Changchuan Jiang, MD, MPH, of Roswell Park Comprehensive Cancer Center, discusses the lack of transportation as a potentially modifiable barrier to care for patients with cancer. Timely intervention may reduce visits to hospital emergency departments, lower costs, and improve outcomes (Abstract 70).
Sandra L. Wong, MD, of the Dartmouth-Hitchcock Medical Center, discusses her study findings showing that when patients with cancer who have had surgery reported severe symptoms via an electronic patient-reported outcomes questionnaire at six cancer centers, it appeared to be beneficial without overtaxing clinicians. There were few strong predictors of severe symptoms, which suggests population surveillance may be preferable to targeted surveillance (Abstract 243).
Justin M. Barnes, MD, of the Washington University School of Medicine, discusses the ways in which Medicaid expansion under the Affordable Care Act seems to affect distant diagnoses and cancer deaths per year, the differences in the impact of expansion between Black and White patients in the United States, and why insurance alone appears to be insufficient to overcome structural barriers to care for some populations.
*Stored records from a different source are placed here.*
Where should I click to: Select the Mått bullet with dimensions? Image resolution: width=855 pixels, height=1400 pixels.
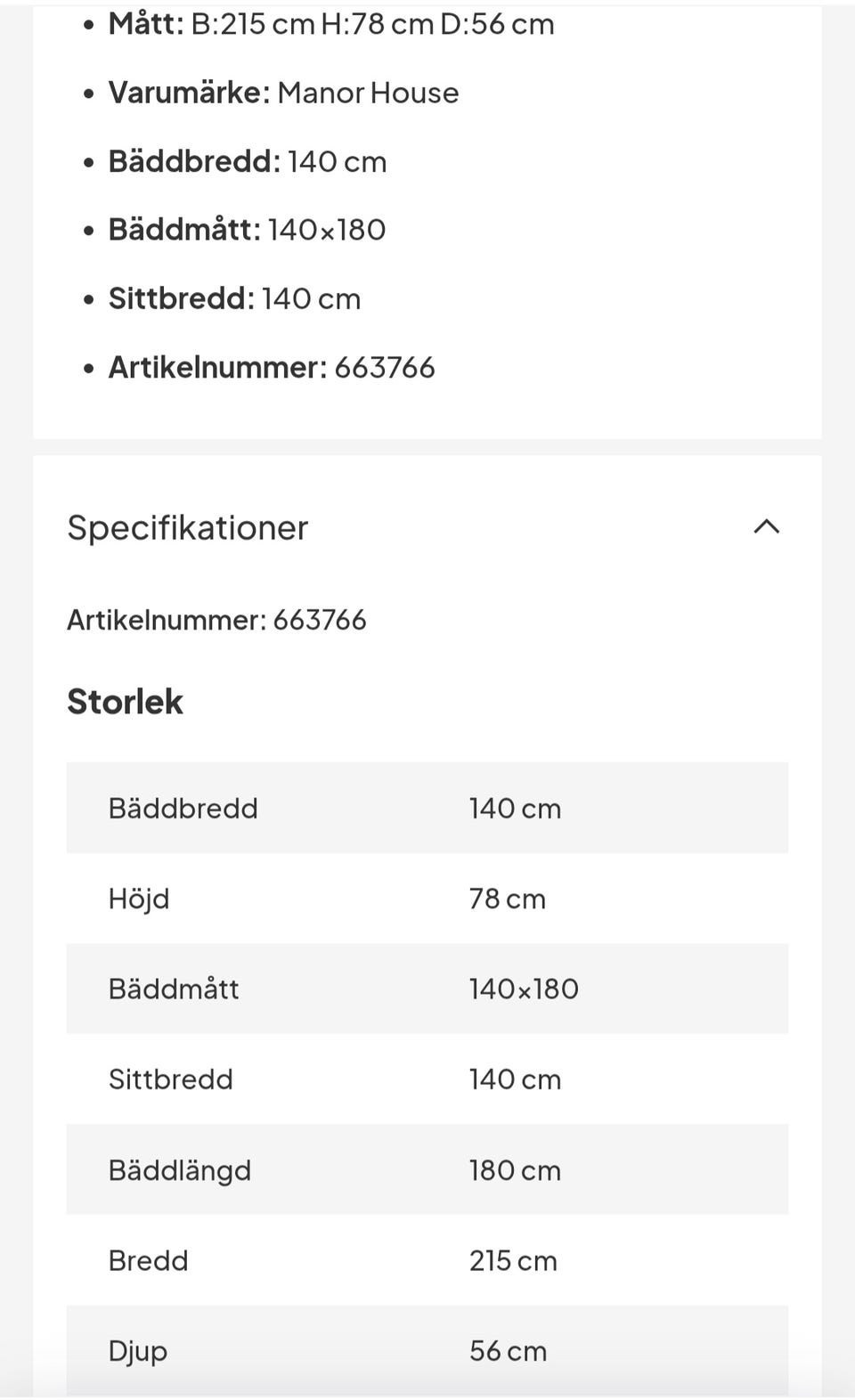(x=331, y=24)
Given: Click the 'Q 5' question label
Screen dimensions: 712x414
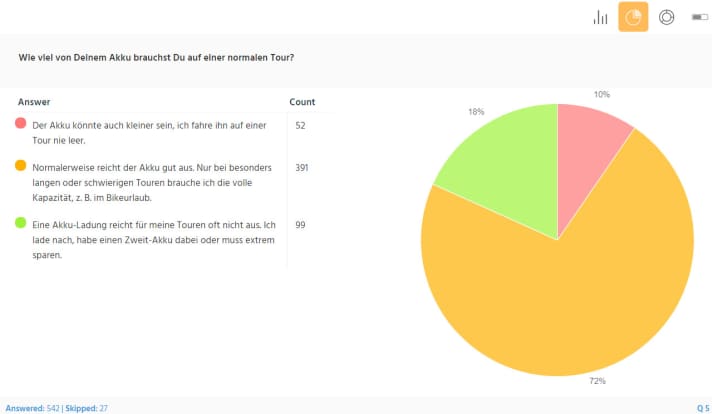Looking at the screenshot, I should (x=702, y=407).
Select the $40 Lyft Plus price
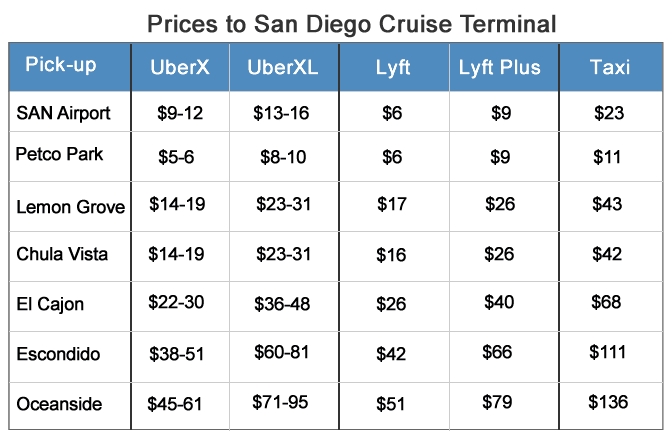Viewport: 668px width, 434px height. (500, 302)
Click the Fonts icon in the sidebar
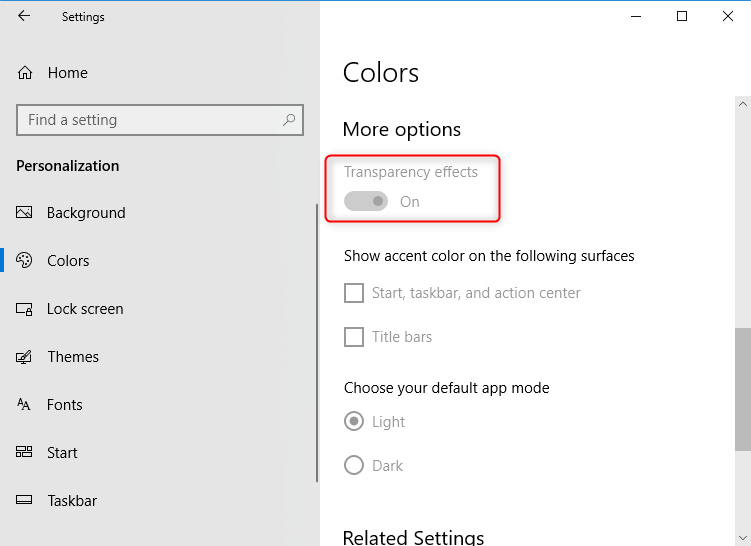 click(x=25, y=405)
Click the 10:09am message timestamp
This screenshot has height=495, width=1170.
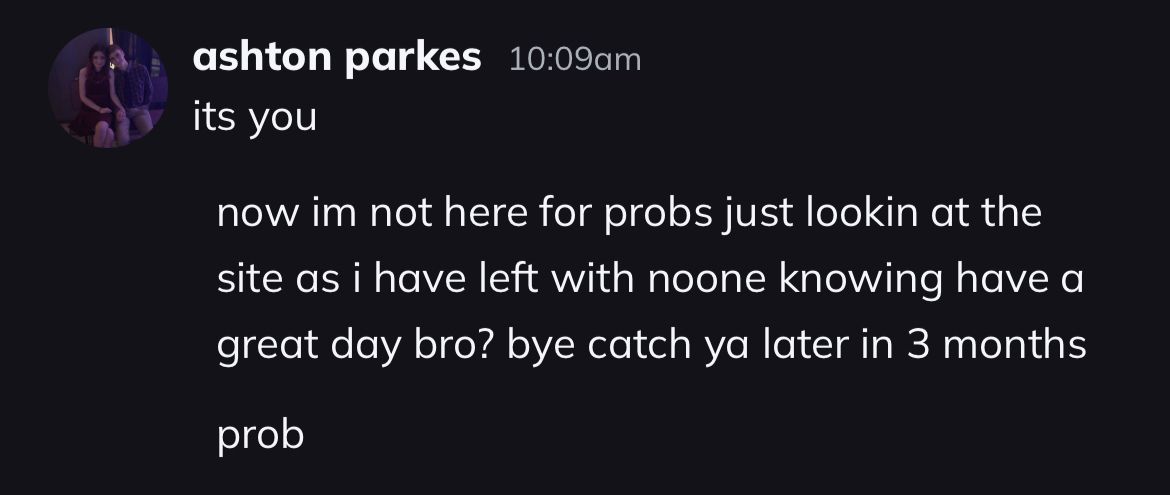tap(574, 60)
S. M. Qasim Hussaini, MD, of the Sidney Kimmel Comprehensive Cancer Center, Johns Hopkins Hospital, discusses findings from a nationwide study of the association between living in areas with discriminatory mortgage practices from the 1930s with present-day access to quality colon cancer care. The study underscores the importance of state- and federal-level practices on mortgage lending regulation and fair housing practices in determining equitable cancer risk, access to care, and outcomes (Abstract 69).